There’s a quantum limit to how precisely anything can be measured. By squeezing light, LIGO has now surpassed all previous limitations.
In the quest to detect gravitational waves, there are a number of obstacles that — no matter how hard we try — continue to stand in our way. Since 2015, with the advent of first the advanced LIGO detectors and then later, the Virgo detector, humanity has directly detected gravitational waves from a particular set of sources: merging stellar-mass black holes, merging neutron stars, and (perhaps) merging black hole-neutron star pairs. More recently, a different technique, leveraging pulsar timing, has discovered a cosmic “hum,” or the sum of all background gravitational wave signals with a much longer timing period.
Nevertheless, there are still limits to what we can do with current technology.
- We’re frequency-limited, meaning that we can only detect sources from systems that strongly emit gravitational waves with a specific, narrow range of orbital periods. (This is why LIGO is only sensitive to relatively low-mass sources.)

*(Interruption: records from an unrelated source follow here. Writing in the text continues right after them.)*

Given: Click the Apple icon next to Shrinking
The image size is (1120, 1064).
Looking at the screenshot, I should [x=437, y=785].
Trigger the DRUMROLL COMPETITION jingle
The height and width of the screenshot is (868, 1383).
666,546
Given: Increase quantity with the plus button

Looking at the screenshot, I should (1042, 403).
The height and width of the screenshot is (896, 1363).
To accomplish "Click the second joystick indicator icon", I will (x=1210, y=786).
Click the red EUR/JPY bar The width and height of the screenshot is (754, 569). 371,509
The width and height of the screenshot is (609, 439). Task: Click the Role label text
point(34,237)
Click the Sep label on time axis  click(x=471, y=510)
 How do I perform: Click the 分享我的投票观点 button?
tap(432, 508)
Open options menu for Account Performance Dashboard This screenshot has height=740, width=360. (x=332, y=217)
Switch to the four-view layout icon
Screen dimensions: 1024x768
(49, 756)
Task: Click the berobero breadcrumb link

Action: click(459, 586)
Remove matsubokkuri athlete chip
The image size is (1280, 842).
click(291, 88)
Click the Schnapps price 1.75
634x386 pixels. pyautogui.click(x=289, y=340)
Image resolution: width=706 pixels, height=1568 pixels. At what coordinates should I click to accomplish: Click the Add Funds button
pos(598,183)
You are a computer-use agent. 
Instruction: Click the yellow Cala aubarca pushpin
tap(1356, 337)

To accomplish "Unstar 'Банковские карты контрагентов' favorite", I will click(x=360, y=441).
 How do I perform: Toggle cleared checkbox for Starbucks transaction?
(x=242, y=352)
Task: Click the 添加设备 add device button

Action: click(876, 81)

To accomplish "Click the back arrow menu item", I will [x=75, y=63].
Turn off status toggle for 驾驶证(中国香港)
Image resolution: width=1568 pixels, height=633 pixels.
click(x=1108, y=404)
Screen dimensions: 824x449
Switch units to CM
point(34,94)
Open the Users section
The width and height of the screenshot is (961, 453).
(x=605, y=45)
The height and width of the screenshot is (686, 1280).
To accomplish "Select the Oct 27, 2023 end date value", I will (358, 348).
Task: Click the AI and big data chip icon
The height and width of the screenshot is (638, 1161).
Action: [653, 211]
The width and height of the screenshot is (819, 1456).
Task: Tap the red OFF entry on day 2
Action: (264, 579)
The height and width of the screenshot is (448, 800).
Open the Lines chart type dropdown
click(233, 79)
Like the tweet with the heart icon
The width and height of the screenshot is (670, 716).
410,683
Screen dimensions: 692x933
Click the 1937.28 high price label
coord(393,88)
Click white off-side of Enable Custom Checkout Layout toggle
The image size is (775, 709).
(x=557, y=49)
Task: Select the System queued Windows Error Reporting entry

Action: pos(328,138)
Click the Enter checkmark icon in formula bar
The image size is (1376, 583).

- We’re limited by the seismic noise floor of Earth, as subterranean vibrations, even due to the subtle phenomenon of plate tectonics, prevents terrestrial detectors from seeing signals below a certain (strain) amplitude.
- And we’re limited by the laws of physics themselves, which prevent us from knowing all properties of any signal simultaneously, even within our own detectors.
While much of the attention on gravitational wave detection has focused on getting as close to the theoretical noise floor of our detectors as possible, a remarkable advance has just occurred on that last front: surpassing the standard quantum limit for signals in our detectors. Here’s the science behind how it was done.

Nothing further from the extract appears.